A first faceoff against Pittsburgh Penguins superstar Sidney Crosby. Getting booed by the passionate, all-knowing fans in Montreal, who don’t bother spewing jeers at players they don’t consider worthy. And in between, Bedard’s first NHL goal in Boston against the Bruins.
Toronto marks the penultimate stop on a five-game trip to start 2023-24 for the Blackhawks, a trek that ends in Colorado against the Avalanche on Thursday.
Bedard, who has three points in three games, has loved every minute of it.
“It has been a lot of fun,” the 2023 No. 1 pick said on Sunday afternoon after the Blackhawks practised at the Ford Performance Centre.
“Coming in, you never know what to expect. When I found out we started on this trip, I was really excited for the home openers, the Canadian markets, Montreal’s home opener, that was pretty cool.
“There has been a lot of media, a lot of attention, but I’m focused on playing hockey. Getting to enjoy the experience of it all has been great.”
The Blackhawks, who expect to get Taylor Hall back on Monday after the 2018 Hart Trophy winner missed one game with an upper-body injury, gladly recognize Bedard’s burgeoning place in the game.

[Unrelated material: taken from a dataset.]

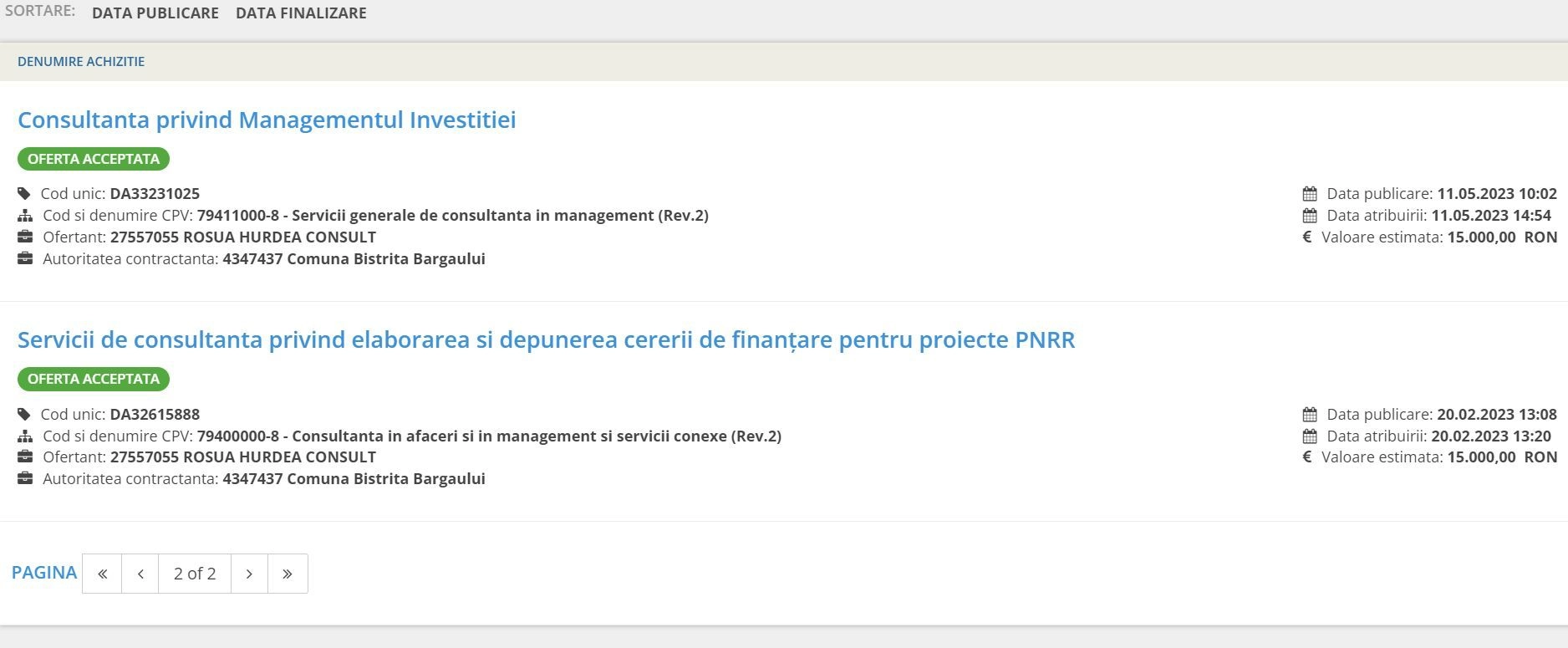Go to the next page

[249, 574]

“Connor is another part of that special piece in Blackhawks history and to play against the Maple Leafs is going to be a fun night in the rink,” Chicago coach Luke Richardson said. “He loves playing hockey, but he seems to love the highest level of competition. He has always rose to the occasion on that, so I think that’s another good one for him to be in (Monday) night.
“It’s another Original Six team. There is a lot of history and lot of different demographics in the crowd that are remembering different eras and they want this to be special, too.”
For Bedard, the game against the Leafs will carry some extra weight. He’ll play against Auston Matthews, one of his hockey idols, and Leafs rookie Fraser Minten, a close friend and teammate from their minor-hockey days in Vancouver.
“Matthews and all those guys, they have a lot of guys that I’ve watched for a long time,” Bedard said. “Me and Minten were talking about it after he made the team. I was really pumped for him and that’ll be awesome (to play against him).”
Bedard had his first special moment in Toronto, as he and Hawks teammate Kevin Korchinski were presented with their 2023 world junior championship gold-medal rings by Hockey Canada executive Scott Salmond.
As practice concluded, Bedard was among the last players on the ice. At one end, fans crammed themselves along the glass on the outer wall, hoping to catch Bedard’s attention.
“It’s cool, for sure,” Bedard said. “Getting to have an impact on kids and people is a privilege and it’s something that I try to not take lightly. I try to take my time with as many fans as possible … getting to be in that position, I’m really lucky and fortunate for that.”
From afar, the Leafs have admired Bedard’s grace.
“That’s what makes the elite players so good; (it) is not just their ability, but to be able to handle all the demands, the expectations, the noise around them,” Leafs captain John Tavares said. “It’s extremely impressive how he carries himself. Very well-spoken, very humble and very driven. Enjoys playing the game and doesn’t put too much stock into anything. He wants to go out there and be great and compete. He’s a special talent.”